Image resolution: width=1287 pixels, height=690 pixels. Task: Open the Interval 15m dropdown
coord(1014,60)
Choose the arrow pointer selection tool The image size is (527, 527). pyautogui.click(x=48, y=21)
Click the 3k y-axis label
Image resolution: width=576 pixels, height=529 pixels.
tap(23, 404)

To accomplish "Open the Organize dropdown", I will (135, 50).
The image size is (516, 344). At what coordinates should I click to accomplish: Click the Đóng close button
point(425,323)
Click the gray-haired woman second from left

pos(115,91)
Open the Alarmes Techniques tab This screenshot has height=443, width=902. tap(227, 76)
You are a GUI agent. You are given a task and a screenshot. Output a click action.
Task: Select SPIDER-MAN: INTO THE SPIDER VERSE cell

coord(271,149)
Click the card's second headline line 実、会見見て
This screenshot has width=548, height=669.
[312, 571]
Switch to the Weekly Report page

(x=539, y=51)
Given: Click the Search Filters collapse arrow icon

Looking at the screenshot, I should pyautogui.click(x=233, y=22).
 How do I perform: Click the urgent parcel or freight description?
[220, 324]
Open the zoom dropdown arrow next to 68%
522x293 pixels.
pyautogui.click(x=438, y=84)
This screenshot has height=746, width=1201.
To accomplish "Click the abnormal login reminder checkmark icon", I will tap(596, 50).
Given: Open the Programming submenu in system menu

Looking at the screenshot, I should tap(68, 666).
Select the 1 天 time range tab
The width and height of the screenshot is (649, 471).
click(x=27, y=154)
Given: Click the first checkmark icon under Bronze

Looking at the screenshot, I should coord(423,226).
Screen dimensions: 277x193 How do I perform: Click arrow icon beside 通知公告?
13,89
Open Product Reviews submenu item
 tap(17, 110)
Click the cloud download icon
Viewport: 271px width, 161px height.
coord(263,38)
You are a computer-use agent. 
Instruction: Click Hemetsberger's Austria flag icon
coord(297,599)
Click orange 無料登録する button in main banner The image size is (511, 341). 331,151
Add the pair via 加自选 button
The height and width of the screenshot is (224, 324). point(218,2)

◇ ◇ ◇ ◇ ◇

* _Brief_
Please render all the rows above as a numbered list, leaving out any blank lines.

* _Right answer_
1. Image resolution: width=1287 pixels, height=690 pixels. Task: Open the Interval 15m dropdown
2. coord(1014,60)
3. Choose the arrow pointer selection tool The image size is (527, 527). pyautogui.click(x=48, y=21)
4. Click the 3k y-axis label
5. Image resolution: width=576 pixels, height=529 pixels.
6. tap(23, 404)
7. To accomplish "Open the Organize dropdown", I will (135, 50).
8. The image size is (516, 344). At what coordinates should I click to accomplish: Click the Đóng close button
9. point(425,323)
10. Click the gray-haired woman second from left
11. pos(115,91)
12. Open the Alarmes Techniques tab This screenshot has height=443, width=902. tap(227, 76)
13. You are a GUI agent. You are given a task and a screenshot. Output a click action.
14. Task: Select SPIDER-MAN: INTO THE SPIDER VERSE cell
15. coord(271,149)
16. Click the card's second headline line 実、会見見て
17. This screenshot has width=548, height=669.
18. [312, 571]
19. Switch to the Weekly Report page
20. (x=539, y=51)
21. Given: Click the Search Filters collapse arrow icon
22. Looking at the screenshot, I should pyautogui.click(x=233, y=22).
23.  How do I perform: Click the urgent parcel or freight description?
24. [220, 324]
25. Open the zoom dropdown arrow next to 68%
26. 522x293 pixels.
27. pyautogui.click(x=438, y=84)
28. This screenshot has height=746, width=1201.
29. To accomplish "Click the abnormal login reminder checkmark icon", I will tap(596, 50).
30. Given: Open the Programming submenu in system menu
31. Looking at the screenshot, I should tap(68, 666).
32. Select the 1 天 time range tab
33. The width and height of the screenshot is (649, 471).
34. click(x=27, y=154)
35. Given: Click the first checkmark icon under Bronze
36. Looking at the screenshot, I should coord(423,226).
37. Screen dimensions: 277x193 How do I perform: Click arrow icon beside 通知公告?
38. 13,89
39. Open Product Reviews submenu item
40.  tap(17, 110)
41. Click the cloud download icon
42. Viewport: 271px width, 161px height.
43. coord(263,38)
44. You are a computer-use agent. 
45. Instruction: Click Hemetsberger's Austria flag icon
46. coord(297,599)
47. Click orange 無料登録する button in main banner The image size is (511, 341). 331,151
48. Add the pair via 加自选 button
49. The height and width of the screenshot is (224, 324). point(218,2)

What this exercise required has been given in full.